# Basking Prorep bulb keeps blowing!!!



## billaroo (Sep 15, 2010)

Hi guys

Im having trouble with the Prorep basking bulbs, as they keep blowing after a month or so! and at £5-£6 a bulb im getting quite annoyed at having to replace them all the time :devil:

Has anyone got any advice on different makes which are more reliable? I hear some people use halogen bulbs, is this recommended? Any help will be appreciated

Thanks


----------



## Slicer (Feb 8, 2011)

Hi mate,

Do you have your bulbs on a stat? a lot of the time they blow when they overheat etc..

I had a similar problem a while back but realised the error of my ways.

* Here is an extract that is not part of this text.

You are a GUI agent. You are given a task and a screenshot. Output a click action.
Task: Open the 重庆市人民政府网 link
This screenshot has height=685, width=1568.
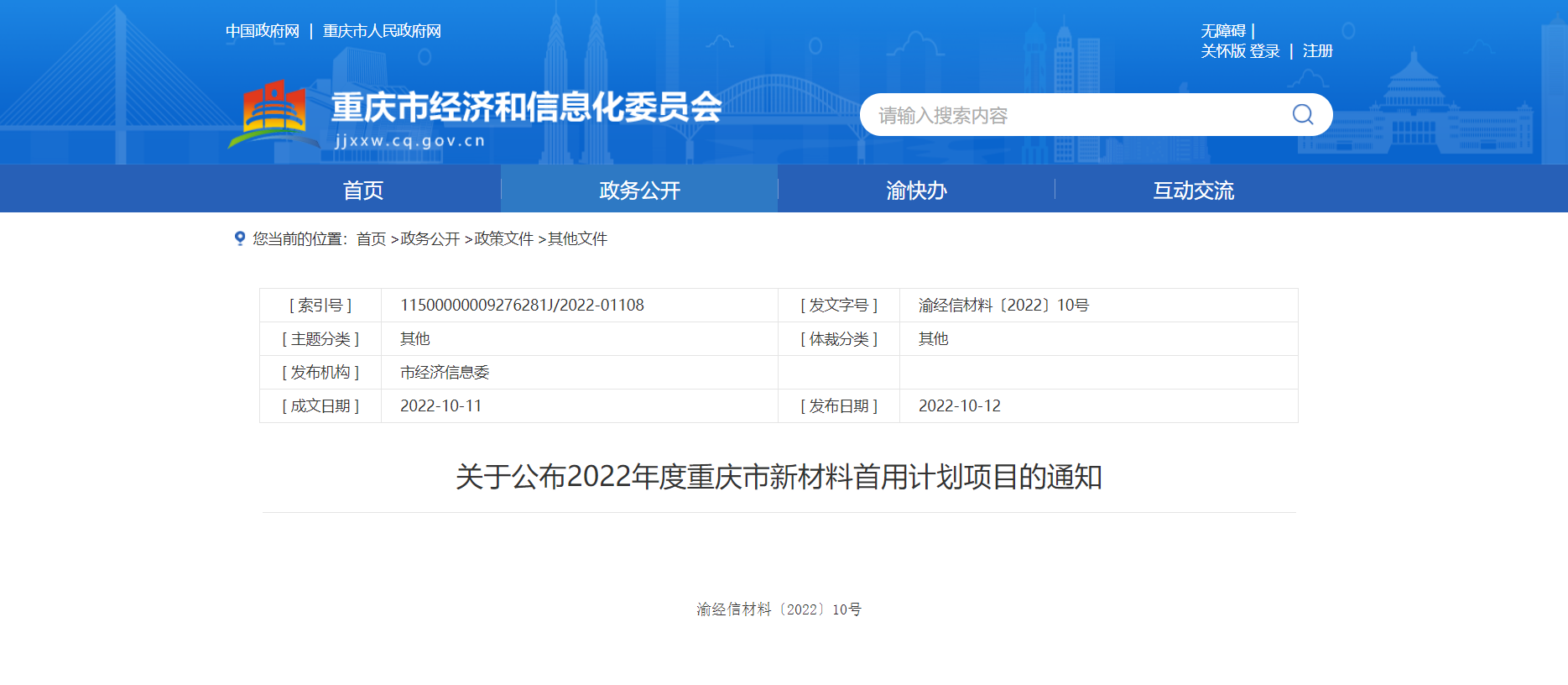(x=382, y=31)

There is the option of ceramic heat lamps but they need a stat as well and cost a lot more, but in the long run I would say worth it.

Hope this helps


----------



## billaroo (Sep 15, 2010)

Hey

Yeah its on a diming thermostat so just kinda assumed the bulb would never overheat enough to blow. I'll have a look at the ceramic types, are these more durable and hardy?

Cheers for the advice


----------



## Slicer (Feb 8, 2011)

billaroo said:


> Hey
> 
> Yeah its on a diming thermostat so just kinda assumed the bulb would never overheat enough to blow. I'll have a look at the ceramic types, are these more durable and hardy?
> 
> Cheers for the advice


Ceramic are a lot more hardy in my opinion. Don't get me wrong these can blow as well but not in the same way.


----------